Anticipating that Omicron would present a unique challenge to keeping things up and running, New York announced new COVID protocols for schools last week. These include more frequent testing of both the unvaccinated and vaccinated and an updated quarantine policy that allows most children who have been exposed to a COVID-positive classmate to remain in school providing they don’t show symptoms and test negative. The state is providing 2 million at-home test kits to schools, though that number may prove insufficient if cases grow at a rapid pace among kids.
“We’re going to identify the children that are exposed,” Adams told ABC’s George Stephanopoulos over the weekend. “We’re going to remove them from that environment. The numbers show the mere fact that a child is exposed in a classroom does not mean that the entire classroom is exposed.” He urged parents to “fear not” sending their kids to school.

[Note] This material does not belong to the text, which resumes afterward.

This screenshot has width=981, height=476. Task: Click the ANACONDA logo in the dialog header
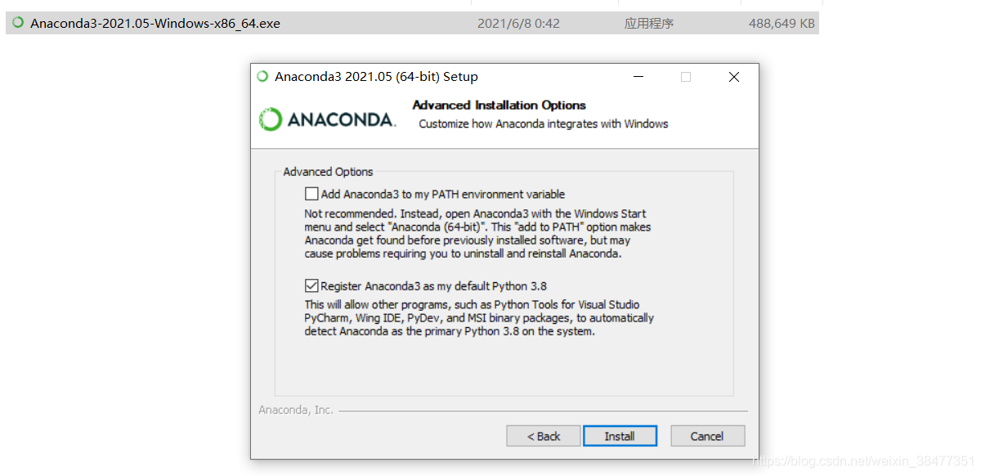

That sentiment is the norm across most of the country. “I still believe very firmly and very passionately, not only as an educator but as a parent, that our students belong in the classroom and that we can do it safely,” Education Secretary Miguel Cardona said on Face the Nation on Sunday. But Axios reports that at least 2,100 schools are operating remotely this week and that multiple major districts, including Baltimore and Washington, D.C., have extended their holiday breaks by several days to deal with all the challenging new factors.